**DESCRIPTION OF THE TASK**
Please copy out the listing below in full and exactly.

■ ■ ■

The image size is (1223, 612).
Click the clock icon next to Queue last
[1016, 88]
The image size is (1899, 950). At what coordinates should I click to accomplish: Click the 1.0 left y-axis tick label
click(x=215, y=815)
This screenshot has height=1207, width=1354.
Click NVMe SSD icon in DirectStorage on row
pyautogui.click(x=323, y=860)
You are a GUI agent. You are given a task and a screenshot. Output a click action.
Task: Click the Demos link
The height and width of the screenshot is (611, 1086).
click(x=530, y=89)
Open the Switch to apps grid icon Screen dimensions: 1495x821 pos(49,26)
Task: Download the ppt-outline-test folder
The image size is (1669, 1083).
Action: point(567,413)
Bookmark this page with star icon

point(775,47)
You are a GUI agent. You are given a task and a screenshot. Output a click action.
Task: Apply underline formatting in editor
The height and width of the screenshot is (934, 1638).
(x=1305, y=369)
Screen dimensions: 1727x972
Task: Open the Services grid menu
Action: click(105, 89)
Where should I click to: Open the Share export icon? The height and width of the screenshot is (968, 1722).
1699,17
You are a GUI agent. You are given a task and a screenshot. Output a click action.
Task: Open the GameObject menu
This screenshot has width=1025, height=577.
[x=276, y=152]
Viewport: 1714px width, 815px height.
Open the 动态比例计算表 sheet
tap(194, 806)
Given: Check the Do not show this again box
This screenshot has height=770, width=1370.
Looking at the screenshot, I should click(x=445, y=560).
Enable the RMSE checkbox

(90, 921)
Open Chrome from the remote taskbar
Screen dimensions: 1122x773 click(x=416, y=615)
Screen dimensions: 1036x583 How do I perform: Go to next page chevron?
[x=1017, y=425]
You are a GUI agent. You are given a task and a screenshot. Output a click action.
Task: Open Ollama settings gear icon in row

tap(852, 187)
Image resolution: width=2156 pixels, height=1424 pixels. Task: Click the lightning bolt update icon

■ ■ ■

**TASK ANSWER**
The image size is (1223, 612).
Click the clock icon next to Queue last
[1016, 88]
The image size is (1899, 950). At what coordinates should I click to accomplish: Click the 1.0 left y-axis tick label
click(x=215, y=815)
This screenshot has height=1207, width=1354.
Click NVMe SSD icon in DirectStorage on row
pyautogui.click(x=323, y=860)
You are a GUI agent. You are given a task and a screenshot. Output a click action.
Task: Click the Demos link
The height and width of the screenshot is (611, 1086).
click(x=530, y=89)
Open the Switch to apps grid icon Screen dimensions: 1495x821 pos(49,26)
Task: Download the ppt-outline-test folder
The image size is (1669, 1083).
Action: point(567,413)
Bookmark this page with star icon

point(775,47)
You are a GUI agent. You are given a task and a screenshot. Output a click action.
Task: Apply underline formatting in editor
The height and width of the screenshot is (934, 1638).
(x=1305, y=369)
Screen dimensions: 1727x972
Task: Open the Services grid menu
Action: click(105, 89)
Where should I click to: Open the Share export icon? The height and width of the screenshot is (968, 1722).
1699,17
You are a GUI agent. You are given a task and a screenshot. Output a click action.
Task: Open the GameObject menu
This screenshot has width=1025, height=577.
[x=276, y=152]
Viewport: 1714px width, 815px height.
Open the 动态比例计算表 sheet
tap(194, 806)
Given: Check the Do not show this again box
This screenshot has height=770, width=1370.
Looking at the screenshot, I should click(x=445, y=560).
Enable the RMSE checkbox

(90, 921)
Open Chrome from the remote taskbar
Screen dimensions: 1122x773 click(x=416, y=615)
Screen dimensions: 1036x583 How do I perform: Go to next page chevron?
[x=1017, y=425]
You are a GUI agent. You are given a task and a screenshot. Output a click action.
Task: Open Ollama settings gear icon in row

tap(852, 187)
Image resolution: width=2156 pixels, height=1424 pixels. Task: Click the lightning bolt update icon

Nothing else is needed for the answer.